Cytosolic Ca2+ prevents the subplasmalemmal clustering of STIM1: an intrinsic mechanism to avoid Ca2+ overload.

The stromal interacting molecule (STIM1) is pivotal for store-operated Ca(2+) entry (SOC). STIM1 proteins sense the Ca(2+) concentration within the lumen of the endoplasmic reticulum (ER) via an EF-hand domain. Dissociation of Ca(2+) from this domain allows fast oligomerization of STIM1 and the formation of spatially discrete clusters close to the plasma membrane.
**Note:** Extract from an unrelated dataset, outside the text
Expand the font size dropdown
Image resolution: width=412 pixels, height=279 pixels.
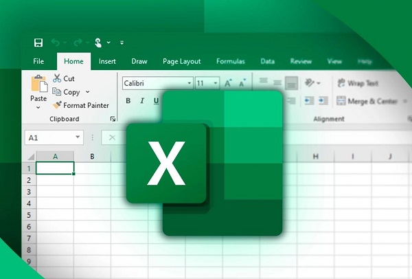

By lifetime-imaging of STIM1 interaction, the rearrangement of STIM1, ER Ca(2+) concentration ([Ca(2+)](ER)) and cytosolic Ca(2+) signals ([Ca(2+)](cyto)) we show that [Ca(2+)](cyto) affects the subcellular distribution of STIM1 oligomers and prevents subplasmalemmal STIM clustering, even if the ER is depleted. These data indicate that [Ca(2+)](cyto), independently of the ER Ca(2+) filling state, crucially tunes the formation and disassembly of subplasmalemmal STIM1 clusters, and, thus, protects cells against Ca(2+) overload resulting from excessive SOC activity.